Note: Sampling is a feature currently under development. If you'd like to be one of the first to try it out, contact us at
hey@posthog.com
.
Introduction
Results sampling is a feature aimed at significantly speeding up the loading time on insights for power users that are running complex analyses on large data sets.
Processing a lot of data can take some time, so we can offer faster results by sampling a portion of the data and extrapolating the results.
For instance, say you have set up a funnel looking at the conversion from a 'Pageview' event to a 'User signed up' event over 180 days, and that within those parameters, PostHog would have to aggregate 1 billion events to compute a result. If we were to turn on sampling at a 0.1 (10%) rate, we'd scan 100 million events, and then multiply the result by 10.

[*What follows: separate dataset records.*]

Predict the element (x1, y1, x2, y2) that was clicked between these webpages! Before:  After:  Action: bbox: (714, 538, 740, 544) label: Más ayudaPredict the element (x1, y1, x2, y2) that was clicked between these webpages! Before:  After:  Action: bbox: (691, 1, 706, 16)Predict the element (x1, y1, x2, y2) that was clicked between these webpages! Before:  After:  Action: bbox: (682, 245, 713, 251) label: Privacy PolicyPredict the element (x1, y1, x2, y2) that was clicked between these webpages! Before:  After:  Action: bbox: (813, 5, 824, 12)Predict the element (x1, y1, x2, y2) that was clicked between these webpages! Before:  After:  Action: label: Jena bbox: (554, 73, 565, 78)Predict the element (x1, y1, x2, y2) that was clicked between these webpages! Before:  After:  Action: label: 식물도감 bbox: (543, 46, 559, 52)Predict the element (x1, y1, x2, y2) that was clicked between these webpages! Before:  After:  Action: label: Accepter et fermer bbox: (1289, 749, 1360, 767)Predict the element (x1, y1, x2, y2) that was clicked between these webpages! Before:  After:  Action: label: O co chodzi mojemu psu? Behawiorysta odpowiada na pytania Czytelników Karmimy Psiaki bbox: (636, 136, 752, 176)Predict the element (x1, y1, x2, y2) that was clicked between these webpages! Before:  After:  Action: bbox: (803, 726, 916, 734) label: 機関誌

As a result of doing this, we can provide an answer much faster, so you don't have to sit around waiting for the insight to load. The tradeoff is that the result you get is not 100% accurate, but the higher the sampling rate and the more events you have, the closer the sampled result will be to the actual result, thus minimizing the tradeoff.
FAQ
Will the sampled results be consistent across calculations?
Provided you do not send us events in the past, yes. For a given sampling rate, the analysis will always run on the same set of data, so you don't have to worry about sampled results changing once you hit 'Refresh'.
Does sampling work when calculating conversions?
Yes. Our sampling doesn't just take a random set of events, rather it takes a sample based on a sampling variable (see below). Currently, we use distinct IDs for this, meaning all of a given ID's events will either be taken into the sample or out, so you don't run the risk of an event at the first step of your funnel being in the sample while the subsequent events aren't, for example.
What variable do you sample by?
We are currently sampling by distinct ID, meaning sampling will work best for PostHog users that track/analyze only anonymous or only identified end users. In other words, if you make use of posthog.identify
and users have events before and after the posthog.identify
call, sampling will currently not work very well.
We're working on providing sampling by person IDs in the future, which will unlock sampling for those dealing with both anonymous and identified users.